Alors on pose enfin sa valise, dans l’appartement qui nous accueille pendant la quinzaine. On déplie ses affaires dans le grand placard. On avale une barre de céréales en guise de dîner devant son ordinateur. On se dit que c’est un peu comme à la maison, sauf qu’à la maison on se serait bien fait poêler un oeuf et qu’heureusement le quartier est moins bruyant. On n’est pas dedans mais on le sera. On se dit que ce n’est probablement pas ça qu’il faudra raconter aux copains et à la famille au retour pour leur mettre des étoiles dans les yeux. Mais en vrai, c’est aussi ça, Cannes.
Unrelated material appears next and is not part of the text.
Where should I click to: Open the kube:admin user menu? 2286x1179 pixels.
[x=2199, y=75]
Les pharmacies en rupture de stock de pansements pour les ampoules, antalgiques pour le mal de tête et cachets contre le rhume, les repas qu’on saute et qu’on ne rattrape jamais, la tension d’attendre dans son couloir pendant une heure et demie le droit d’avoir une place qu’on n’aura peut-être pas, le moral dans les chaussettes quand, après 8 heures de projections non-stop et les yeux myxomatosés, avec des ampoules et un rhume, on croise 15 bombes d’un mètre quatre-vingts en mini-robes à sequins qui leur vont comme si elles avaient été cousues sur elles. Et finalement, ce n’est pas ce chemin de croix qu’il est compliqué d’expliquer mais à quel point on aime ça.
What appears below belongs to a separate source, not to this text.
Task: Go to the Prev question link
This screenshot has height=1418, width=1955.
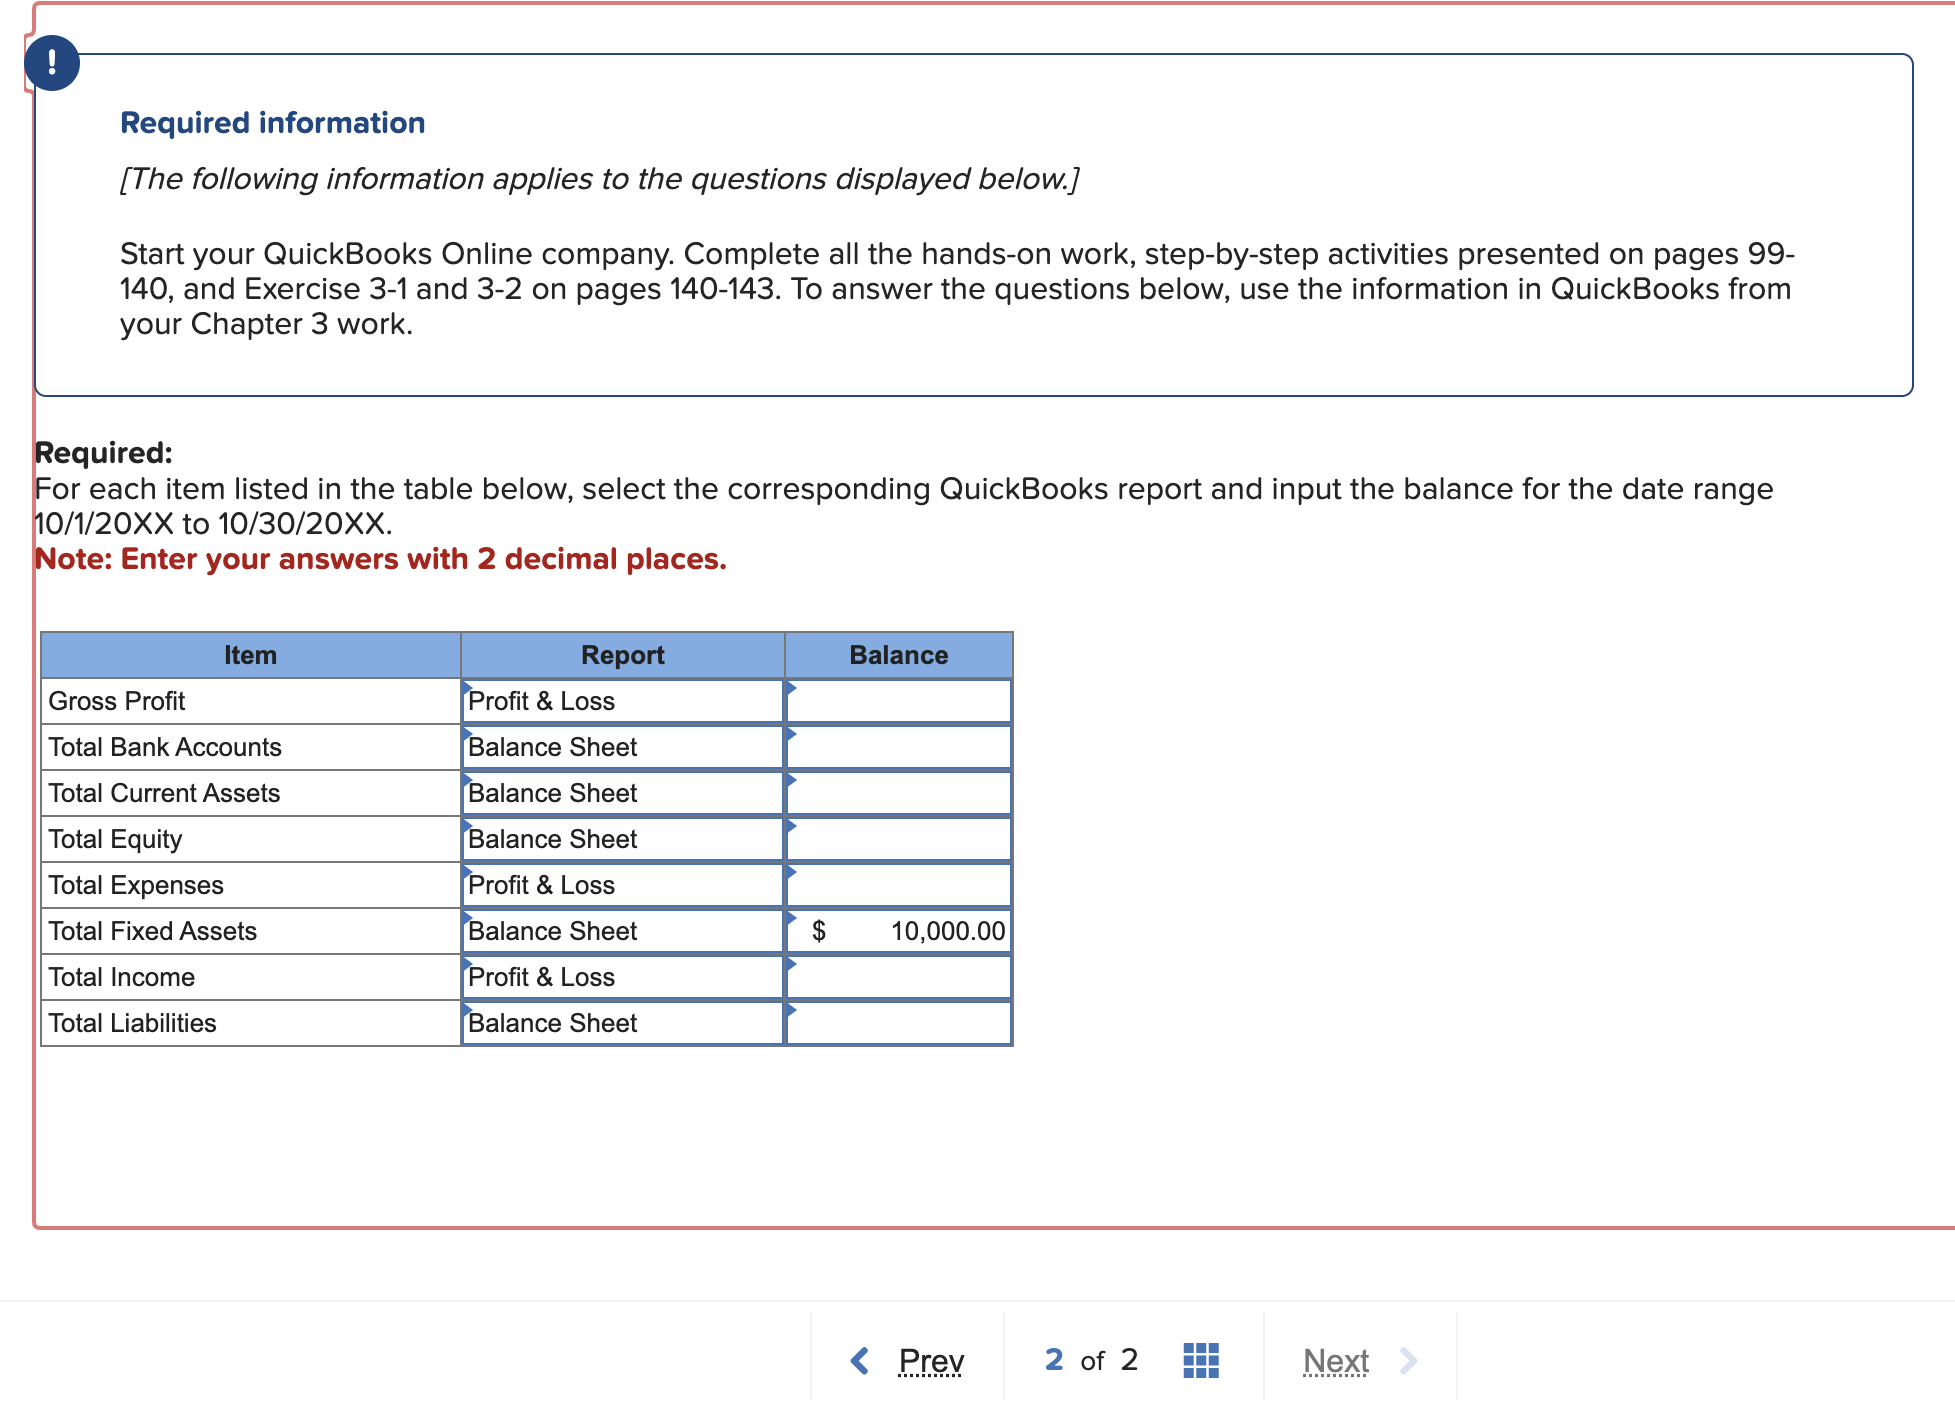Action: [x=930, y=1360]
Le premier matin, donc, il est temps de découvrir le nouveau film d’Arnaud Desplechin : Les fantômes d’Ismaël. Le film est présenté en ouverture de festival, en dehors de la compétition officielle et dans une version « cinéma » expurgée de 20 minutes. Qu’il est beau pourtant de voir Mathieu Amalric en avatar passionné, se battre avec ses fantômes dans une lutte qui oppose le passé et le présent et conditionne son futur (ou son absence de futur). C’est un film solaire qui appelle l’amour, une renaissance et un nouveau départ pour le cinéaste français qui ouvre à merveille le plus grand festival de cinéma du monde.

Parce que j’aime l’exercice, j’enregistre en très bonne compagnie un podcast sur mes attentes du festival (à écouter ci-dessous).
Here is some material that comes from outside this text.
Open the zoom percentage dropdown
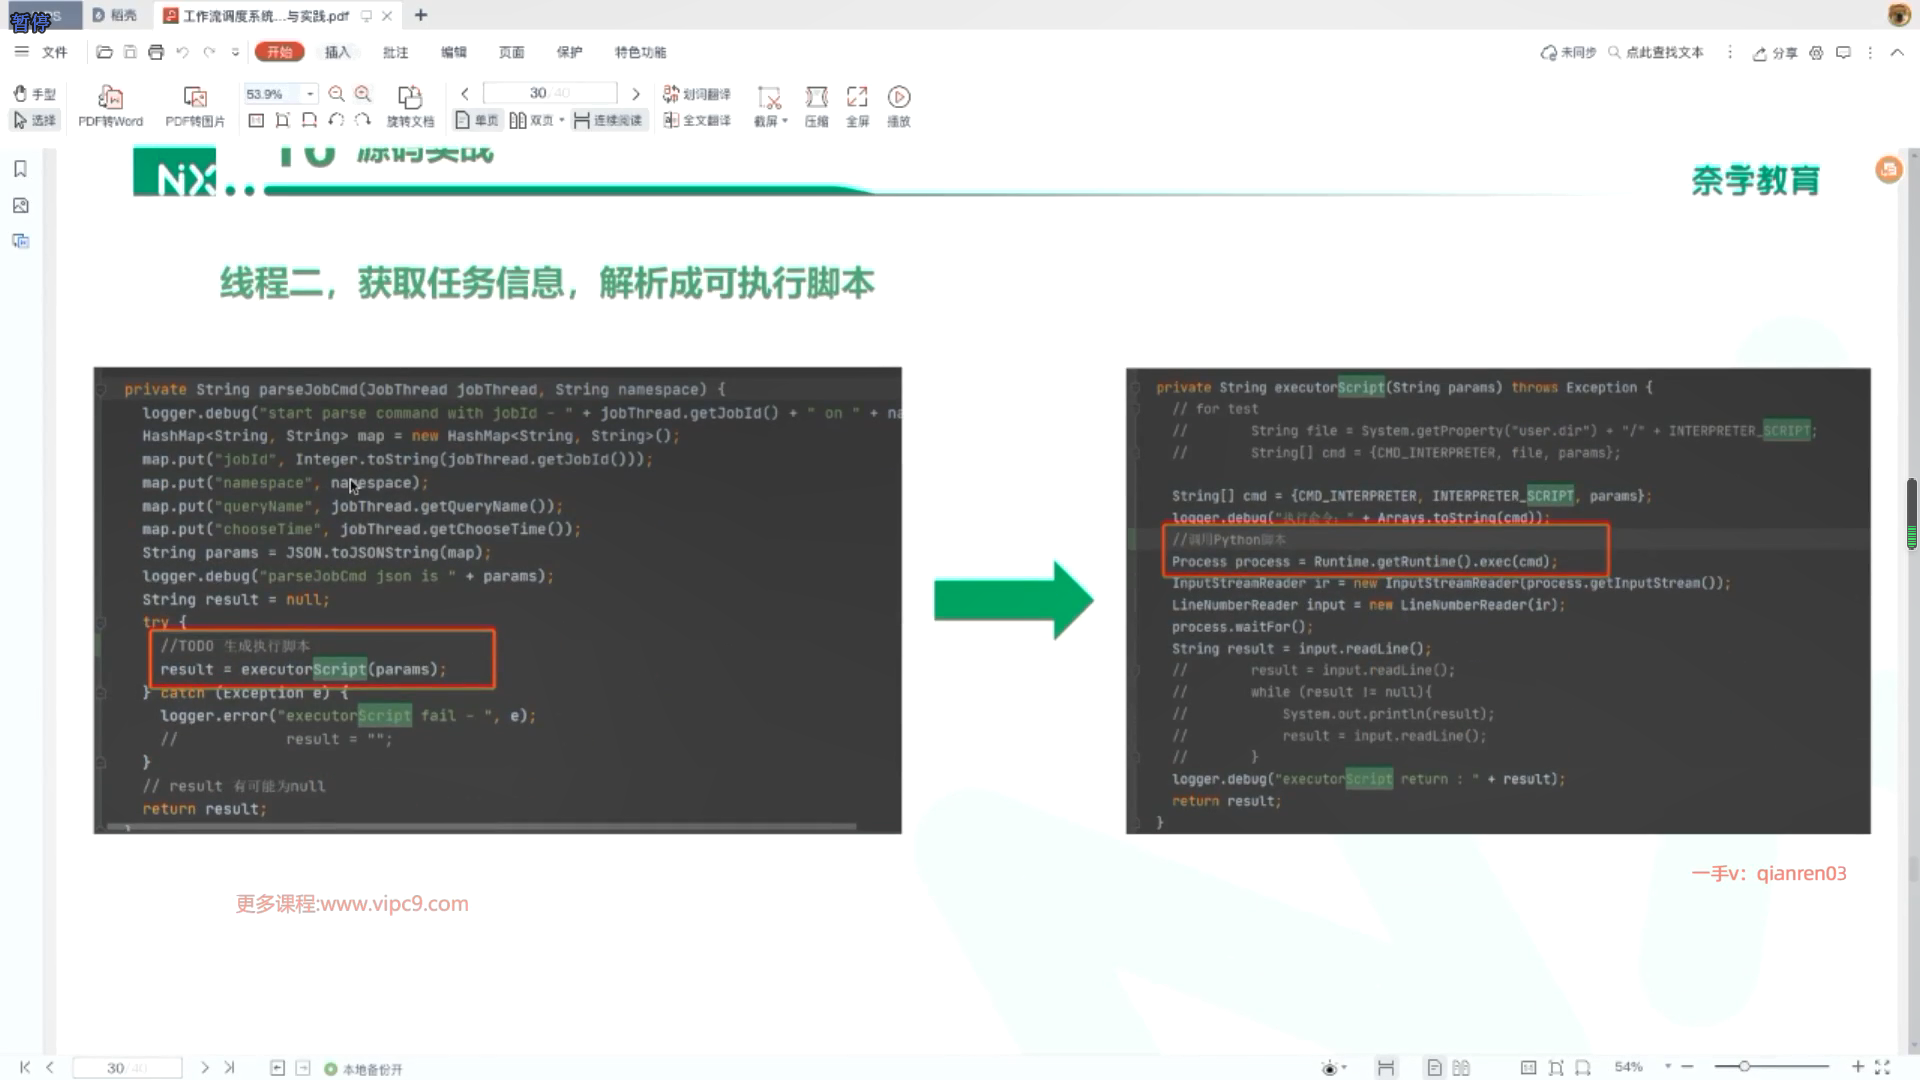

Il est temps ensuite d’aller attraper ses premiers coups de soleil (c’est pas faute d’avoir pris de la crème dans la valise mais on a oublié de prendre le temps… et puis il faut bien se plaindre, quand il fait trop beau ou quand il pleut) dans la file d’attente pour le premier film en compétition du festival : Faute d’amour du réalisateur russe Andrey Zvyaguintsev. Ce drame glaçant est aussi formellement éblouissant qu’il est d’un pessimisme plombant. Mais sa photographie sublime (à l’écran et dans le texte) percute. On est happé par le drame, captivé par l’action, subjugué par les images. Bref, Faute d’amour promet dès le départ une compétition de très haut niveau.

Première « pizza du port » en compagnie de la crème de la crème de la nouvelle garde du journalisme web. On boit du rosé. Une, deux, trois bouteilles. On dithyrambe sur le film russe. On s’esclaffe à coup de punchlines et de bilan ciné de l’année écoulée. Et puis, on rentre tous, un peu sages, à nos appartements respectifs. C’est aussi ça, Cannes, retrouver les mêmes têtes comme en colonie de vacances. Pour le principe, on dit toujours c’était mieux avant mais je veux apporter une voix dissonante : je le sens bien, moi, ce Cannes 2017.

Lucile

>>>Jour 2 : Reprendre le rythme

2 réflexions sur “Cannes 2017, jour 1 : remonter en selle

  1. MarieLucarne dit :

    Je ne suis pas encore une briscarde, ce n’est que ma deuxième édition mais bon sang, en 36h ici j’ai déjà vécu mille vies. Je le sens bien aussi, malgré l’accred pourrie, les vieux bus & tout le reste. A Canne, je suis vivante et puis c’est tout.